Children's playground attached to a McDonald's restaurant

A PlayPlace is an amusement commercial playground attached to a McDonald's restaurant. It features play areas such as tube mazes, slides, ball pits, and video games, as well as tables for eating. First established in 1971 at the Chula Vista, California location, it is usually rainbow-colored and themed after McDonaldland.

==History==

The McDonald's PlayPlace first appeared in California in 1971, and debuted for McDonald's franchises at the 1972 Illinois State Fair.

The world's largest PlayPlace was opened in 1976 in Orlando, Florida. It is part of the World's Largest Entertainment McDonald's, which features family entertainment center-like attractions, including arcade games and pizza.

In 1991, McDonald's created a chain of family entertainment centers based on PlayPlaces called Leaps and Bounds, that eventually merged into Discovery Zone and Chuck E. Cheese.

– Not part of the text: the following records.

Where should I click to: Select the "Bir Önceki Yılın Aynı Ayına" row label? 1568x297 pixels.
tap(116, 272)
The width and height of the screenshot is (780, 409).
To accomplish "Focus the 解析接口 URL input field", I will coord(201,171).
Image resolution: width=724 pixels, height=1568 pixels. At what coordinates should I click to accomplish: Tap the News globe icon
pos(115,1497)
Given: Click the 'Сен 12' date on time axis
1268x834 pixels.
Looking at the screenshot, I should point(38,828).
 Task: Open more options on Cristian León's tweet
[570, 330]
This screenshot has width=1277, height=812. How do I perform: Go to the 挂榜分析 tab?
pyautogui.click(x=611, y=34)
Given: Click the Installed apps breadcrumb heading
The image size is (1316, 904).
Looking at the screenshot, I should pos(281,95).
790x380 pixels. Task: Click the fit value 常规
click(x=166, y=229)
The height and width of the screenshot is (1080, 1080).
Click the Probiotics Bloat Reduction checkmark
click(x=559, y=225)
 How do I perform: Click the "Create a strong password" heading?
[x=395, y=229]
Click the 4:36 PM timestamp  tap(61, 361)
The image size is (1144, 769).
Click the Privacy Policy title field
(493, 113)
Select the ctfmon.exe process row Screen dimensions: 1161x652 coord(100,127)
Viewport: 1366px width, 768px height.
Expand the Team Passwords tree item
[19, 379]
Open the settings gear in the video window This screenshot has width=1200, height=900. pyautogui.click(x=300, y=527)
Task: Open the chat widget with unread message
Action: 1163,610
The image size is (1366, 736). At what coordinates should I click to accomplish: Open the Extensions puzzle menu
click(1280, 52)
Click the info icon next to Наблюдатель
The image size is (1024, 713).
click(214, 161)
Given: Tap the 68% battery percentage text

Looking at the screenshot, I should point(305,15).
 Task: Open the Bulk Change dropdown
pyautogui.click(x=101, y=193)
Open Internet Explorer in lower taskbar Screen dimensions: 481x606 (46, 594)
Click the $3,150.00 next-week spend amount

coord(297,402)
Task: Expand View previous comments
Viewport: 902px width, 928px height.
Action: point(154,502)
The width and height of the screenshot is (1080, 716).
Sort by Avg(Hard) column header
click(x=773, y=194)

In 1999, the U.S. Consumer Product Safety Commission fined McDonald's $4 million after failing to report over 400 injuries that children sustained after using the Big Mac Climber jungle gyms.

In March 2020, all PlayPlaces in restaurants located in the United States were temporarily closed due to health concerns related to the COVID-19 pandemic. But most reopened in 2023.

In the 2020s, PlayPlaces have appeared less frequently in new and renovated restaurants, reportedly due to factors such as health and safety concerns, decreased usage, families eating out less, a shift in marketing from kids and families to young adults, and McDonald's wanting to present a more "sleek and modern" image of the chain.